Written task A:
In the interview excerpt, how much time did Levine say they had for recording and for overdubs and mixing?
Written task B:
Translate this sentence from the interview excerpt into Spanish: "So you’d work all week, and in-between you’d write more songs."

Passage shown:
* Start *
LEVINE: Well, it was a factory in that there were a couple of different bands that we used-a lot of times it would be the same band-and we had a day to record and a day to do overdubs and mix. Also, when Jeff and Jerry thought a song was a hit and it didn’t fly, they’d have other bands record it again, slightly different. They’d have The Ohio Express do it, then The Shadows of Knight, then The Fruitgum Company, on and on. So you’d work all week, and in-between you’d write more songs.

LCD: Were the Ohio Express and 1910 Fruitgum Company real bands? Did they tour?

LEVINE: They were all real bands, but I sang on a lot of their records. Neil Bogart [Buddha Records President and the man who later gave the world KISS & Donna Summer] heard my demo of ‘Yummy Yummy’ and said ‘Have this guy sing on the records.’

LCD: That’s why on the Ohio Express albums you have the hits with you singing and then the other tracks sound like bad Procol Harum rip-offs.
* End *
Supplied material:
* Start *
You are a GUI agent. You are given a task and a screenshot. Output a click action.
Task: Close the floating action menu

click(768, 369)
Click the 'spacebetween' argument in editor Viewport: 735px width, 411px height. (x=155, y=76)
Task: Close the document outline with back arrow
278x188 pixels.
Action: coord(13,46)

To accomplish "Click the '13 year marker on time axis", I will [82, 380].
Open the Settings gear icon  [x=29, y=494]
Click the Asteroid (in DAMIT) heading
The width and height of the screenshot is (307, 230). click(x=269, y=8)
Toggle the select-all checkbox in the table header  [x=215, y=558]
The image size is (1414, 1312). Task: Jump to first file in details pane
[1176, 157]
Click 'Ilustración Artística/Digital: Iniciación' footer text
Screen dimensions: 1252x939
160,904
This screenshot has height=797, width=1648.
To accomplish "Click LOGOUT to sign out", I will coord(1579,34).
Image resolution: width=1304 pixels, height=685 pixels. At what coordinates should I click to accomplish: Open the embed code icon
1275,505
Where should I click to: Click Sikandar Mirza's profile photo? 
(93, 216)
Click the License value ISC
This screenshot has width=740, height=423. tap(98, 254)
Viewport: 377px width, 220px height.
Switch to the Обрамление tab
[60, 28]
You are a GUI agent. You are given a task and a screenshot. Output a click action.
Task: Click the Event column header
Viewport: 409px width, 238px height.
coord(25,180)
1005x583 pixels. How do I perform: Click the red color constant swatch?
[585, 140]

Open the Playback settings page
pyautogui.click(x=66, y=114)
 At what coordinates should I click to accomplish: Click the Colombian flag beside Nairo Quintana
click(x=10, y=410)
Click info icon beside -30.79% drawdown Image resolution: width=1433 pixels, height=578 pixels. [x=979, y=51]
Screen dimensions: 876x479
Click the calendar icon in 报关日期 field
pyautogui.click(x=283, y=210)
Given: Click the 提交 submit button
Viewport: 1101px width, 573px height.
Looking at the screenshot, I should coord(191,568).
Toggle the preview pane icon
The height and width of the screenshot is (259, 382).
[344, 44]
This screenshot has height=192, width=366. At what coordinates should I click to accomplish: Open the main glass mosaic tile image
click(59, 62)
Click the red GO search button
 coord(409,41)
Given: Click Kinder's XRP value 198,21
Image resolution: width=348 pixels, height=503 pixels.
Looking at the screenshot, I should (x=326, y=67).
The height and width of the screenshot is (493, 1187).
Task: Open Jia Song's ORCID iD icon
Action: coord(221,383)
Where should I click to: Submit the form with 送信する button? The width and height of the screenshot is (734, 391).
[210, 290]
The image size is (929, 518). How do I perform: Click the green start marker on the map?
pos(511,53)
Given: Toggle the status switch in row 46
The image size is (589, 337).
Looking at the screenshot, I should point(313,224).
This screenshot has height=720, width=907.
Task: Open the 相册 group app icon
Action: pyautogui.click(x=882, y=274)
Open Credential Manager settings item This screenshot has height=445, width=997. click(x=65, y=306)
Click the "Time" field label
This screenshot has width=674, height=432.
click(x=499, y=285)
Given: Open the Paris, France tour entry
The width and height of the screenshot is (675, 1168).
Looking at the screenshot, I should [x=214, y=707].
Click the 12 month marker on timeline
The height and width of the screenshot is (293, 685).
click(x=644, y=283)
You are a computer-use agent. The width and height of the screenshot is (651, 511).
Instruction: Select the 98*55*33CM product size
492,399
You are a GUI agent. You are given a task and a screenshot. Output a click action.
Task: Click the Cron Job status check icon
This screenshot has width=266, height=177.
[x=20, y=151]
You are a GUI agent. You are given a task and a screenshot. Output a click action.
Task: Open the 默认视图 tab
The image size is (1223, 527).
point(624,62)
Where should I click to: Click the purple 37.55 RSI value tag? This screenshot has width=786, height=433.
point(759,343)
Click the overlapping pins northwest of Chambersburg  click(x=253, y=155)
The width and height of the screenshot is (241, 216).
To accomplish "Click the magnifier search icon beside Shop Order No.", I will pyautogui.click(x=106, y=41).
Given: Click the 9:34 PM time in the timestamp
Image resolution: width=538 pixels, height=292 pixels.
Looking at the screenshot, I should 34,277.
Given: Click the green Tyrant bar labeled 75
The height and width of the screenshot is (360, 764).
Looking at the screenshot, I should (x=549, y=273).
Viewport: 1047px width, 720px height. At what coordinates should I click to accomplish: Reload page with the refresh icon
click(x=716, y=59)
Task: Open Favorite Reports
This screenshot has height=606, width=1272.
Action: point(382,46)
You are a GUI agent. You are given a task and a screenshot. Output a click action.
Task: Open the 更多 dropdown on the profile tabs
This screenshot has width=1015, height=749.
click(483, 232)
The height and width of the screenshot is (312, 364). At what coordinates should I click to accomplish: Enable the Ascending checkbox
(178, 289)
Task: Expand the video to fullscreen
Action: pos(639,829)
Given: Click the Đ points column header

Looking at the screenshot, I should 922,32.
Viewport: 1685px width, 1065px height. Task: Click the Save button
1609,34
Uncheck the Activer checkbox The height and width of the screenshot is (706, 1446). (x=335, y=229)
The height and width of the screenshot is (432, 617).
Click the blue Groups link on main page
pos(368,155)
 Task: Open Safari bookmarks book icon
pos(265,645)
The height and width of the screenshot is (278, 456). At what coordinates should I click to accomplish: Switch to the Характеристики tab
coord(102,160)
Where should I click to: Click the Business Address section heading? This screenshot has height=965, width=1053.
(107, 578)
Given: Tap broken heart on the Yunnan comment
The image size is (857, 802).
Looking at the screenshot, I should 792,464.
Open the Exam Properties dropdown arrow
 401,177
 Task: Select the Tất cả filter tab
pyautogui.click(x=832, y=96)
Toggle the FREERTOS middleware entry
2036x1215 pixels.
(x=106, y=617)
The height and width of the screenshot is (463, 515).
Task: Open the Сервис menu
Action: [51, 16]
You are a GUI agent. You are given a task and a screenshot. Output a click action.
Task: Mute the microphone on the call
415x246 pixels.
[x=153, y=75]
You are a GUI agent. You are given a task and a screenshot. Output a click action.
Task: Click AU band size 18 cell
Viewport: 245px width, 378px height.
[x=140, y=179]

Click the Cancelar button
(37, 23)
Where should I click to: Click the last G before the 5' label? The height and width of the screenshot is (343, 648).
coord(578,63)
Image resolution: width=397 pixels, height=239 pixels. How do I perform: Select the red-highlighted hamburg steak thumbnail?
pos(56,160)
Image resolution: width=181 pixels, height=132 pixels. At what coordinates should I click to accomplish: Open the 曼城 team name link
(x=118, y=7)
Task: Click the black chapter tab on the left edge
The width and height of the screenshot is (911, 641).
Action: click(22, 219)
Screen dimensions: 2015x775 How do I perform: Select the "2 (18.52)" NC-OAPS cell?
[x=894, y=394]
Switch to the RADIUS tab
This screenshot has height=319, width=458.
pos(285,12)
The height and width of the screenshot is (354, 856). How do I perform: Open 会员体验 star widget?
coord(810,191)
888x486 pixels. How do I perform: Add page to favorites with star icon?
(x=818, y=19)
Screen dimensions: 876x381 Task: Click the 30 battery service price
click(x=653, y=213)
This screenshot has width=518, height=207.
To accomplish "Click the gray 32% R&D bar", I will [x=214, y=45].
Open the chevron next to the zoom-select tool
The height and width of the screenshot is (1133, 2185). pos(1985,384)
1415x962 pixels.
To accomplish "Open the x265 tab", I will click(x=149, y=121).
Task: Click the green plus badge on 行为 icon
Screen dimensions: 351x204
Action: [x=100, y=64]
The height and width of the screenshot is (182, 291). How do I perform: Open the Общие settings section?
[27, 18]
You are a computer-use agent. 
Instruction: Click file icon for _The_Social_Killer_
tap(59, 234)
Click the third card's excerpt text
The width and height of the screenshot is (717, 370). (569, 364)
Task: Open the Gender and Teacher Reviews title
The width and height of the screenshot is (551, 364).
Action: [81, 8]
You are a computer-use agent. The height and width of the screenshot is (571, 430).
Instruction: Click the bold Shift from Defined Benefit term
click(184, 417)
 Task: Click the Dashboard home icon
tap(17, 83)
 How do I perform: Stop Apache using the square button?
* End *
Complete output A:
They had a day to record and a day to do overdubs and mix.

Complete output B:
Así que trabajabas toda la semana y, entre medio, escribías más canciones.